Exercise data:
· · · · ·
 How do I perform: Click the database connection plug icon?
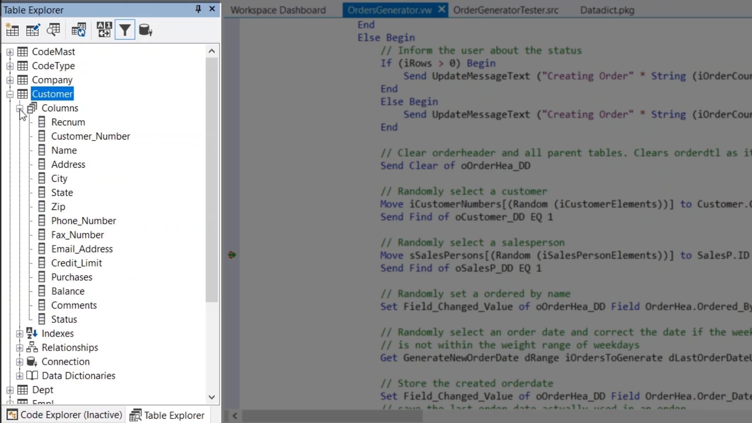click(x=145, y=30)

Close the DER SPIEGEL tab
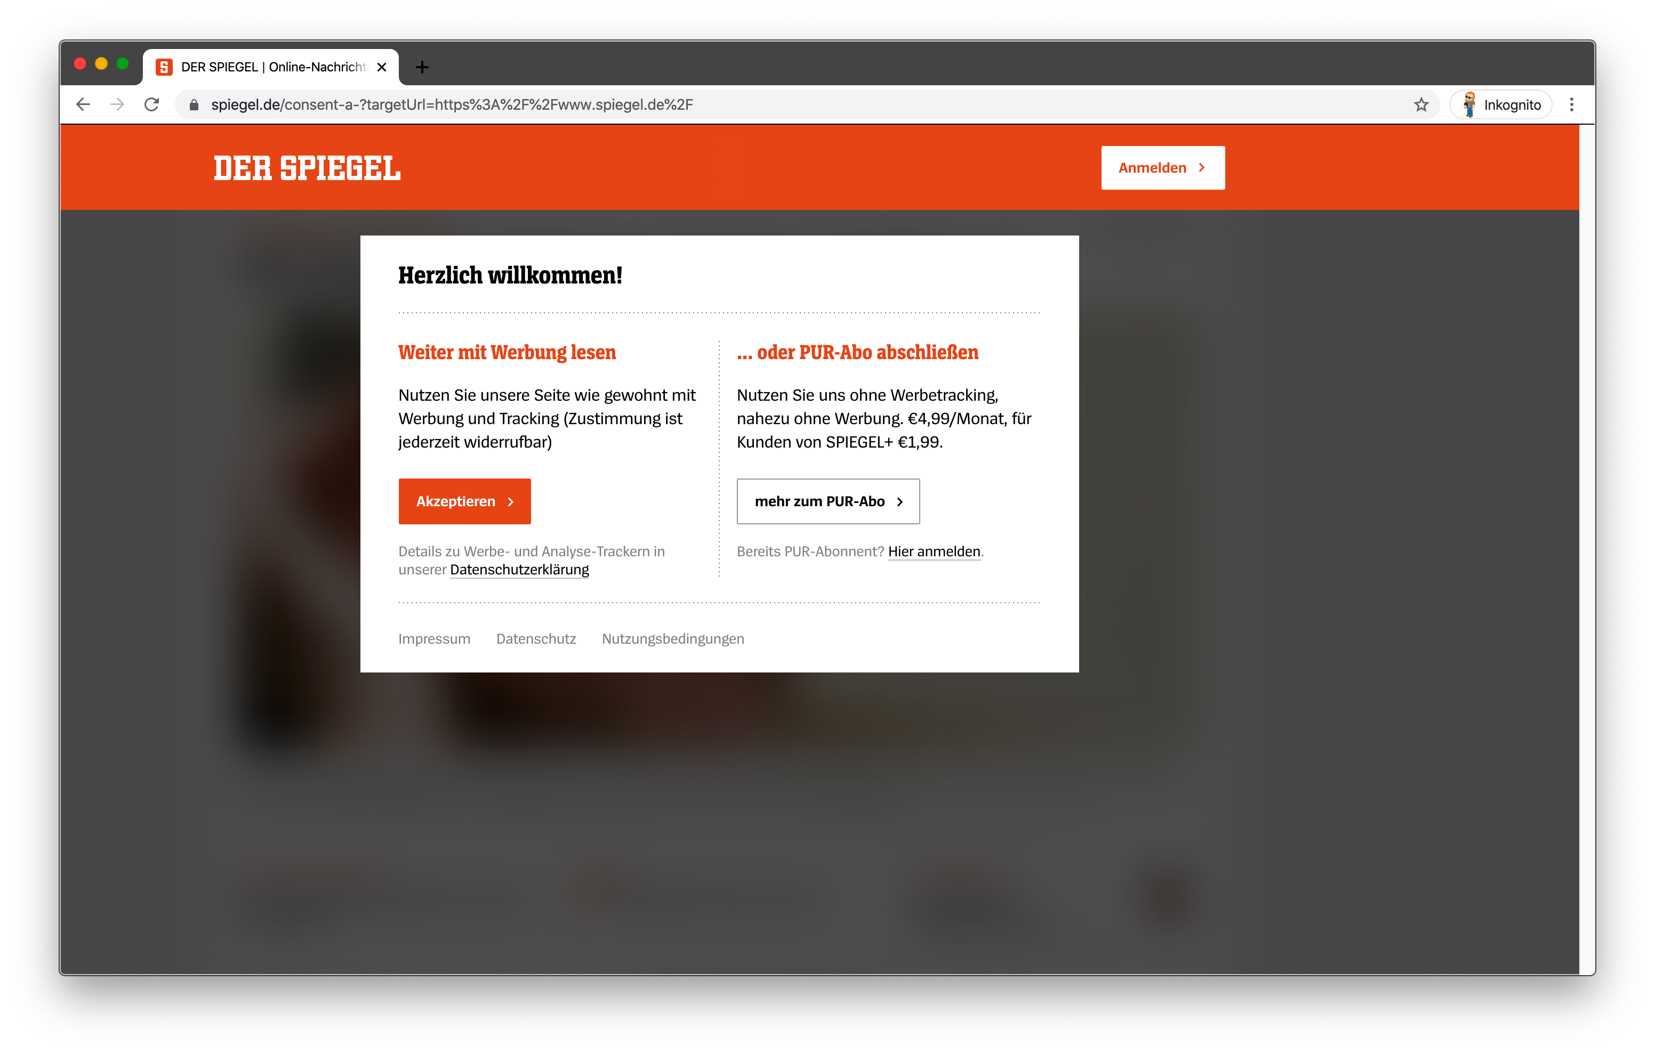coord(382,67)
· · · · ·
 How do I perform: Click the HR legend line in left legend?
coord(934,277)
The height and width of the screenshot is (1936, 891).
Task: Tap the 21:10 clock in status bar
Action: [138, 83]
· · · · ·
Required work: Rewrite the records from the line with "How do I perform: Click the HR" up to and including the line with "Action: [138, 83]", changing "left" to "right" and leaving everything else unchanged.

Exercise response:
 How do I perform: Click the HR legend line in right legend?
coord(934,277)
The height and width of the screenshot is (1936, 891).
Task: Tap the 21:10 clock in status bar
Action: [138, 83]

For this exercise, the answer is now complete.